Ethan and Grayson Dolan (born December 16, 1999), collectively known as the Dolan Twins, are an American comedy duo who rose to prominence in May 2013 on the video sharing application Vine.

Early life and career
The twins are from the Long Valley region of Washington Township, Morris County, New Jersey.

Since their beginnings, the duo has accumulated over 6.4 million followers on Vine and 11 million subscribers on YouTube, and embarked on a world tour titled the "4OU" Tour in 2016. The duo was also involved in a Twitter ad campaign for the social network's new stickers feature.
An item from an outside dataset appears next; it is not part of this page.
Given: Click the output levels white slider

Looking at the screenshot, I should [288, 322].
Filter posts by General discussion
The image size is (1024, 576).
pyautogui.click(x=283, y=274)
At the 2016 Teen Choice Awards, the duo won the awards for Choice Web Star: Male and Choice YouTuber.

On March 27, 2018, the two announced a hiatus from YouTube through a video on their channel entitled Bye For Now. In the video, they stated that they wanted to re-evaluate themselves creatively and focus on their lives outside of the platform. They later announced their return on May 1, 2018.

In June 2018, the twins formed The Sister Squad with fellow YouTubers James Charles and Emma Chamberlain. The four uploaded simultaneous videos on their YouTube channels on June 19, August 28, October 31, and December 25, 2018, and were featured prominently in YouTube Rewind 2018. The Sister Squad was nominated for a 2019 YouTube Ensemble Shorty Award.

Their father, Sean Dolan, died from cancer on January 19, 2019. He was fifty years old.

On October 8, 2019, they uploaded a sixty-minute video titled It's Time To Move On.... They explained the stress of their father's death, and that they intend to change the content of their channel and to a more flexible schedule.

On January 14, 2021. they uploaded a podcast titled We're Moving On From YouTube, onto their podcast chanel Deeper with the Dolan Twins.

Work outside of YouTube 
MTV's Total Request Live reboot added the Dolan Twins to the show's lineup as correspondents, and provide on-air hosting duties across platforms. It was announced in August 2018 that the twins had directed a music video for the Australian alt-pop group Cub Sport.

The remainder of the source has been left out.